QEMU is a generic and open source machine & userspace emulator and
virtualizer.

QEMU is capable of emulating a complete machine in software without any
need for hardware virtualization support. By using dynamic translation,
it achieves very good performance. QEMU can also integrate with the Xen
and KVM hypervisors to provide emulated hardware while allowing the
hypervisor to manage the CPU. With hypervisor support, QEMU can achieve
near native performance for CPUs. When QEMU emulates CPUs directly it is
capable of running operating systems made for one machine (e.g. an ARMv7
board) on a different machine (e.g. an x86_64 PC board).
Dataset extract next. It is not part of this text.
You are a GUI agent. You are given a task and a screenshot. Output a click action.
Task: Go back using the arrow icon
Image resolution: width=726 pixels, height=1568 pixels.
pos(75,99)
QEMU is also capable of providing userspace API virtualization for Linux
and BSD kernel interfaces. This allows binaries compiled against one
architecture ABI (e.g. the Linux PPC64 ABI) to be run on a host using a
different architecture ABI (e.g. the Linux x86_64 ABI). This does not
involve any hardware emulation, simply CPU and syscall emulation.

QEMU aims to fit into a variety of use cases. It can be invoked directly
by users wishing to have full control over its behaviour and settings.
It also aims to facilitate integration into higher level management
layers, by providing a stable command line interface and monitor API.
It is commonly invoked indirectly via the libvirt library when using
open source applications such as oVirt, OpenStack and virt-manager.

QEMU as a whole is released under the GNU General Public License,
version 2. For full licensing details, consult the LICENSE file.


Building
========

QEMU is multi-platform software intended to be buildable on all modern
Linux platforms, OS-X, Win32 (via the Mingw64 toolchain) and a variety
of other UNIX targets. The simple steps to build QEMU are:

  mkdir build
  cd build
  ../configure
  make

Additional information can also be found online via the QEMU website:

  https://qemu.org/Hosts/Linux
  https://qemu.org/Hosts/Mac
  https://qemu.org/Hosts/W32


Submitting patches
==================

The QEMU source code is maintained under the GIT version control system.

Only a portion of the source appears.